In terms of lamb—and I make no apologies that I can only speak for the lamb, beef and pork sectors, because that's my job—there is next to nothing of European lamb that comes into the UK market. The lamb that comes in is from Australasia. It's New Zealand and Australia in the main. In terms of beef, the Irish are very, very dependent on selling beef into the UK market. Around 50 or 60 per cent of their beef production ends up in the UK market, and therefore they have a real interest in trade going forward. For the beef from Wales, of what we produce, we would sell about 15 per cent into the European market.

But I think, to answer your question specifically, if there is a hard Brexit for the sheep sector, and for political reasons—shall we say—the market disappears overnight, 30 per cent of production can't find a home and therefore that would be placed on the home market. That, in the short term, presents some serious problems from, potentially, spring next year onwards. Therefore, there would be a significant period where there would need to be adjustment, and to find supply chains that could take the excess lamb at certain months of the year onto either the retail market in the UK, or the food service market in the UK, or to public procurement supply chains. Some of that work is ongoing at the moment, but let's not kid ourselves: if you lose 95 per cent of your export market, if you like, finding other markets overnight is just not possible in third countries, and therefore we need to be realistic about the prospects.

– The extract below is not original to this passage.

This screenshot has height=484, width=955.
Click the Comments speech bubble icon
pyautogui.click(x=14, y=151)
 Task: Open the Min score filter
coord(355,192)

Can I ask a question on that? Is it realistic to say that there's a challenge—if that happened, there's a challenge to actually find the market within the UK as well, because, as you say, the UK market doesn't import much lamb as such?

16:35

No, it doesn't, and what it does import, as I said, comes from the antipodean countries. The retailers, whilst they're very important customers of the red meat industry, don't consume or sell all parts of the lamb carcass. Predominantly, in the UK, the consumer preference is for lamb legs and loins, which is the middle part of the lamb, but for the other parts of the lamb, we need to find preferences in terms of customers and consumers abroad, and therefore to change consumer eating habits in the UK overnight would be a massive challenge and we would need consumer education and also probably alternative supply chains. Obviously, the one very, very big issue is that we have a seasonal product. Lambs are born in spring predominantly, grazed on grass, sold in the autumn months, and therefore all the peak comes at once, and therefore we need to shift a lot of product in a short space of time.

It's not just that it's seasonal; I understand also that it's the planning for the longer term, because you have to start planning a couple of years in advance for your market down the line.

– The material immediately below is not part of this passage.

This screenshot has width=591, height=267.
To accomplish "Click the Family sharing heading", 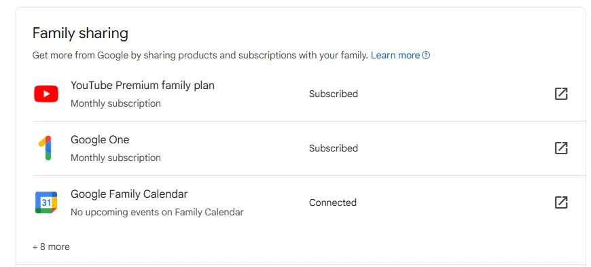I will coord(80,33).
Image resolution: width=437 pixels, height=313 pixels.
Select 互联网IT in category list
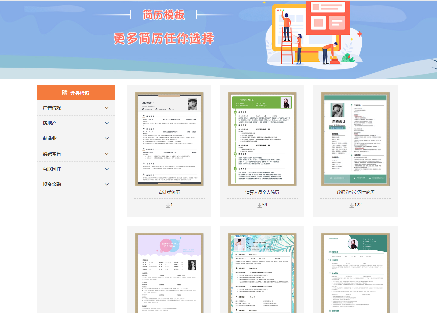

That's a very, very good point. All the products in the red meat sector—beef is a longer production cycle; that can be up to three years. Lamb is probably a year and a half by the time you plan your production, and therefore any change needs to be introduced way ahead of the changes. Obviously, at the moment, people are very—to make significant changes on the basis of no particular information is very, very difficult for the industry at the moment.

I think it's important that we spend bit of time on lamb, because as I understand it we are also vulnerable from a revival in the French, Italian and Spanish lamb industries, which basically can't compete very effectively with us at the moment. Is there a danger that those Governments will be actually quite keen to see quite high tariffs on Welsh lamb? Are you picking any signals up like that, that they see an opportunity for their farmers to start rearing lambs again? 

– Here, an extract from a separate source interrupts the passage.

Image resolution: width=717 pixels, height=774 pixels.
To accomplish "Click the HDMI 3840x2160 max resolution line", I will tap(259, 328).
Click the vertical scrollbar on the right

Well, I think that is a possibility, given that, whilst we are part of the EU, there is seamless trade between those countries, and France indeed, by volume, is our single biggest market followed by Germany and Italy, and Spain is also an important customer for Welsh lamb. Patriotism can raise its head very, very quickly, and they will see an opportunity to probably either have WTO tariffs introduced or non-tariff barriers, which would probably ease back trading opportunities terrifically. So, if, for example, there's a hard Brexit, shall we say, and no deal at all and we'd be on most-favoured-nation WTO tariffs, that would be, at a very minimum on carcasses of lambs traded, a tariff of 50 per cent, David, and on cuts it would be up to 80 per cent. Therefore—

There would be no exports to those countries in that scenario.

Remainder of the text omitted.